Такси медленно проплыло мимо нас с этой дикой маской в окне, проехало, как похоронный фургон, вдоль всего тротуара, и другие мужчины тоже от неожиданности лишь напряженно глядели, но никто не сделал движения остановить такси. Оно поддало газу и умчалось.
— Пошло на второй заход, — сказал Андрей, глядя вдаль и не теряя его из виду; такси объезжало по кругу огромную площадь, постояло под светофором и свернуло на поворот к вокзалу.
Оно в точности повторило прежнюю эволюцию. Вторично, в похоронном молчании, медленно проехало вдоль шеренги мужчин, разочарованно фыркнуло, поддало газу и умчалось.
— Пошло на третий круг, — комментировал Андрей, следя за такси, как кот за воробьем. — Однако игра уже забавна.
Такси действительно вынырнуло из тени в третий раз.

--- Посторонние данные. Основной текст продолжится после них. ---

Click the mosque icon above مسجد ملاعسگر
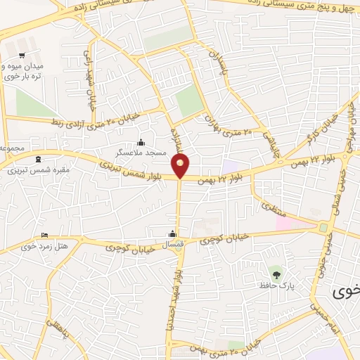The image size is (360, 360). [141, 141]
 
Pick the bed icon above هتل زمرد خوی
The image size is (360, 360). [45, 236]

Маска теперь напряженно высунулась из окна всем бюстом и шевелила губами. Когда она поравнялась с нами, стало слышно, как она дребезжаще и безголосо поет арию Кармен: «Так берегись люб-ви-и моей… Тарам-пам-пам…»
Она пропела перед всей молчаливой шеренгой вдоль тротуара. Такси задерживалось на секунды, трогалось дальше, затем ушло в бешеной скорости.

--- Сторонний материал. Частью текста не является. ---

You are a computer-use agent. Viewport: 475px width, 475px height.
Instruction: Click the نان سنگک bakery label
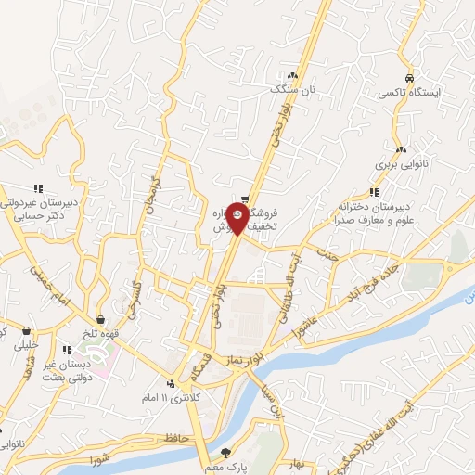(293, 91)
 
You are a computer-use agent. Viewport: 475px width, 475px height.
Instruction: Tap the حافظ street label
(173, 435)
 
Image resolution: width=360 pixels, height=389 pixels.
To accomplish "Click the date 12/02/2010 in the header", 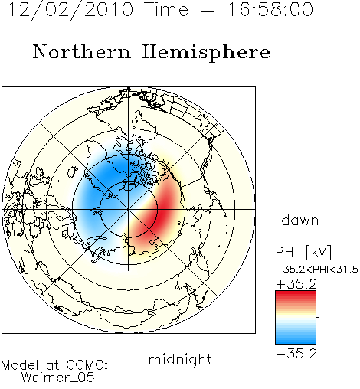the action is click(70, 10).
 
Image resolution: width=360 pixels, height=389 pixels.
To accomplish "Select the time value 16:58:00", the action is click(270, 9).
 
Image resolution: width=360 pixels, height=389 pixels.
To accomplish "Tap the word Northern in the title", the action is click(82, 51).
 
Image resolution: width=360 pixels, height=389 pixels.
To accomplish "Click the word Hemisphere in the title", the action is click(206, 53).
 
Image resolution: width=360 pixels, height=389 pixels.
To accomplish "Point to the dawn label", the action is click(300, 220).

— Марья, гляди! — крикнула одна старуха с кошелкой другой. — Леди Гамильтон работает. Оперы поет, ха-ха!
Обе расхохотались.
— Берем, — сказал Андрей.
— Ты с ума сошел?
— Берем. Я сказал, считаем до трех, значит, судьба.
Когда такси в четвертый раз вынырнуло из тени, он поднял руку.
— Садись!
Мы вскочили на заднее сиденье, и еще не захлопнули как следует дверь, а машина уже была под мостом. Молодой водитель, цыганской наружности, злобно рвал и не тормозил на поворотах. Маска всем корпусом повернулась к нам, пугая близостью мертвенного лица:
— Извините, за нами, кажется, следит патрульная ракушка. Нет, свернула, слава Богу… Я работаю в машине. Или на дому у клиента. Своего дома у меня нет.
— О'кэй, ко мне на хату, шеф, на Маяковскую, — бодро сказал Андрей; маска тотчас уточнила:
— По десять рублей с каждого, итого двадцать; далее шоферу пять и оплата счетчика.
— На счетчике восемь рублей, — ахнул Андрей. — Накатала!..
— Зато я делаю все.
— О'кэй, тогда сотри живопись с лица, с этого «все» и начнем.
— Нет. Сначала деньги вперед.
— Конечно, конечно, — Андрей поспешно полез за бумажником. — Двадцать рэ, за двоих. Шеф, а это ваши, прошу.
Шофер, не глядя, взял пятнадцать рублей двумя пальцами, сунул в нагрудный карман. Женщина тщательно спрятала деньги в сумку, вынула пачку салфеток и принялась вытирать лицо.
— У меня есть водка, — сообщил шофер. — Тут под сиденьем три бутылки, отдам по шесть рублей.
— Спасибо. У нас дома своя.
Это его окончательно взбесило, он зашвырял машину и догнал до площади Маяковского в молчании за несколько минут.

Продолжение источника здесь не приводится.